◆ **Assignment**
Repeat the following entries exactly, excluding pictures.

(Given information Opens)

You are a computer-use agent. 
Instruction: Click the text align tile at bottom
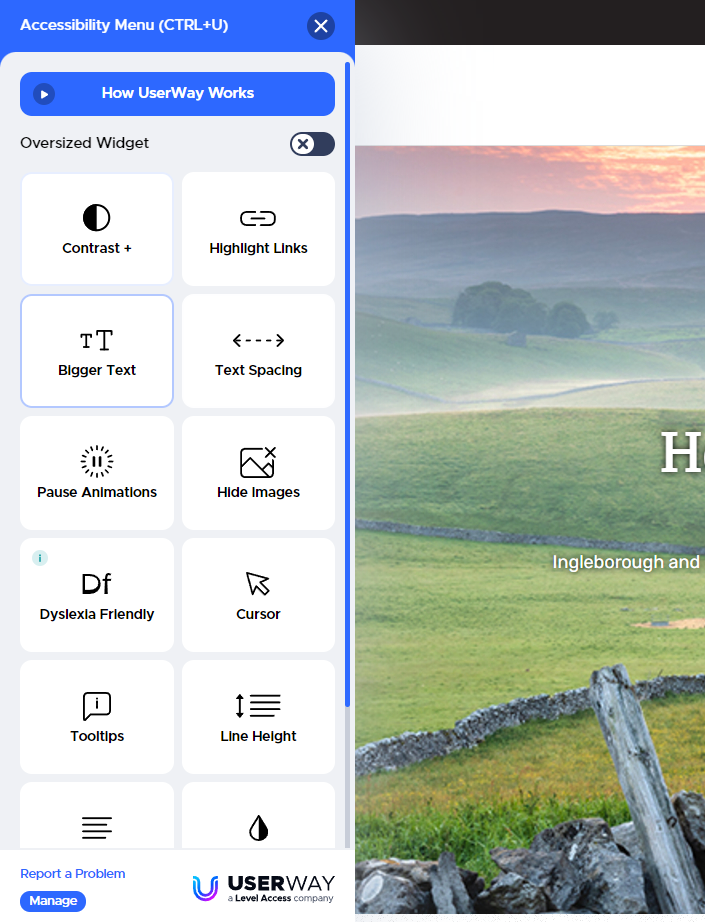[x=97, y=818]
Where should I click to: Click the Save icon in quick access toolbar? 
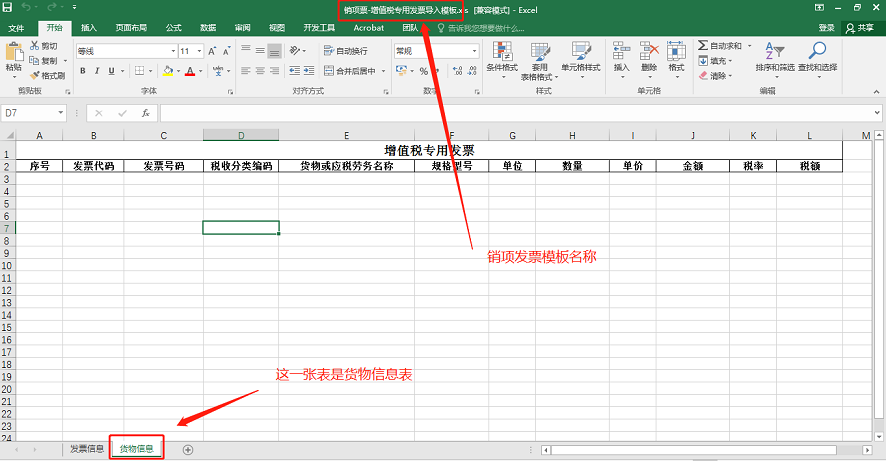pyautogui.click(x=8, y=8)
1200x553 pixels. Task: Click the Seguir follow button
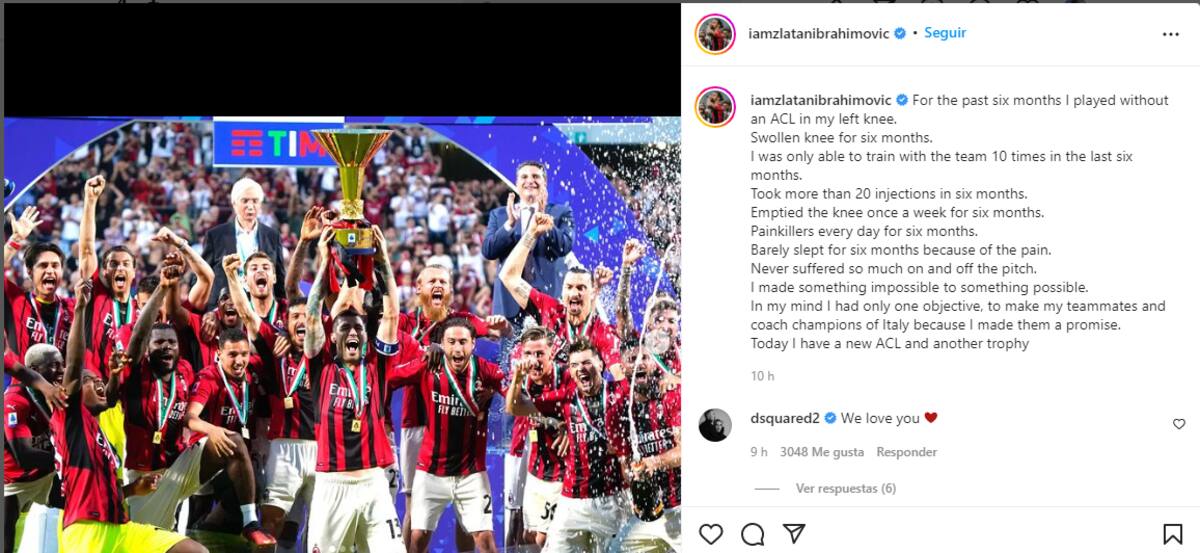click(x=945, y=33)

(Given information Closes)

◆ **Answer area**
You are a computer-use agent. 
Instruction: Click the text align tile at bottom
[x=97, y=818]
Where should I click to: Click the Save icon in quick access toolbar? 
pyautogui.click(x=8, y=8)
1200x553 pixels. Task: Click the Seguir follow button
click(x=945, y=33)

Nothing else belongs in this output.